■ **WRITTEN PROBLEM**
Please output the following lines exactly as they appear, every one of them, with no changes.

■ **MATERIAL TO PROCESS**
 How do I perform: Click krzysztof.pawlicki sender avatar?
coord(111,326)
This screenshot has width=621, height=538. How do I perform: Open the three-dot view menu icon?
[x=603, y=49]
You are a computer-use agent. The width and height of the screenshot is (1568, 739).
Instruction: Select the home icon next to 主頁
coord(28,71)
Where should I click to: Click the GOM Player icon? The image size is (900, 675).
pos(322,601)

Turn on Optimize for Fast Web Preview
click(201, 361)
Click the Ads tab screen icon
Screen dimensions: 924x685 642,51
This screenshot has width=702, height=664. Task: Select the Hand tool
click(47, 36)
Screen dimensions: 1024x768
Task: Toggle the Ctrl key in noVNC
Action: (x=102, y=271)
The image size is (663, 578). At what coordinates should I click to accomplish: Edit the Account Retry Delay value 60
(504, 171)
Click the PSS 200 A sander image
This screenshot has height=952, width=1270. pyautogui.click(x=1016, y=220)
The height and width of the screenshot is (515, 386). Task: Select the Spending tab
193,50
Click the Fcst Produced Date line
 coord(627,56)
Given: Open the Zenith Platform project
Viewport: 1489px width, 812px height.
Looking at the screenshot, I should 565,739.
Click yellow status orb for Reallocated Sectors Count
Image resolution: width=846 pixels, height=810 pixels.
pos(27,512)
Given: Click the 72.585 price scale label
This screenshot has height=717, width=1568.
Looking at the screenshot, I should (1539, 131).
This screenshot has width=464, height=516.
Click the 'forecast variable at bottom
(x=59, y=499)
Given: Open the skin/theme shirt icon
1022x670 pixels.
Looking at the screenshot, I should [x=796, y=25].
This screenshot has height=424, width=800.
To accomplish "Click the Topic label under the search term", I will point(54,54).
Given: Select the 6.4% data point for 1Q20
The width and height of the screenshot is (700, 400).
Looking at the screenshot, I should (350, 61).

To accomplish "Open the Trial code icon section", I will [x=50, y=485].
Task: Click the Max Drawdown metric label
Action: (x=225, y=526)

■ **ANSWER IN FULL**
 How do I perform: Click krzysztof.pawlicki sender avatar?
coord(111,326)
This screenshot has width=621, height=538. How do I perform: Open the three-dot view menu icon?
[x=603, y=49]
You are a computer-use agent. The width and height of the screenshot is (1568, 739).
Instruction: Select the home icon next to 主頁
coord(28,71)
Where should I click to: Click the GOM Player icon? The image size is (900, 675).
pos(322,601)

Turn on Optimize for Fast Web Preview
click(201, 361)
Click the Ads tab screen icon
Screen dimensions: 924x685 642,51
This screenshot has width=702, height=664. Task: Select the Hand tool
click(47, 36)
Screen dimensions: 1024x768
Task: Toggle the Ctrl key in noVNC
Action: (x=102, y=271)
The image size is (663, 578). At what coordinates should I click to accomplish: Edit the Account Retry Delay value 60
(504, 171)
Click the PSS 200 A sander image
This screenshot has height=952, width=1270. pyautogui.click(x=1016, y=220)
The height and width of the screenshot is (515, 386). Task: Select the Spending tab
193,50
Click the Fcst Produced Date line
 coord(627,56)
Given: Open the Zenith Platform project
Viewport: 1489px width, 812px height.
Looking at the screenshot, I should 565,739.
Click yellow status orb for Reallocated Sectors Count
Image resolution: width=846 pixels, height=810 pixels.
pos(27,512)
Given: Click the 72.585 price scale label
This screenshot has height=717, width=1568.
Looking at the screenshot, I should (1539, 131).
This screenshot has width=464, height=516.
Click the 'forecast variable at bottom
(x=59, y=499)
Given: Open the skin/theme shirt icon
1022x670 pixels.
Looking at the screenshot, I should [x=796, y=25].
This screenshot has height=424, width=800.
To accomplish "Click the Topic label under the search term", I will point(54,54).
Given: Select the 6.4% data point for 1Q20
The width and height of the screenshot is (700, 400).
Looking at the screenshot, I should (350, 61).

To accomplish "Open the Trial code icon section", I will [x=50, y=485].
Task: Click the Max Drawdown metric label
Action: (x=225, y=526)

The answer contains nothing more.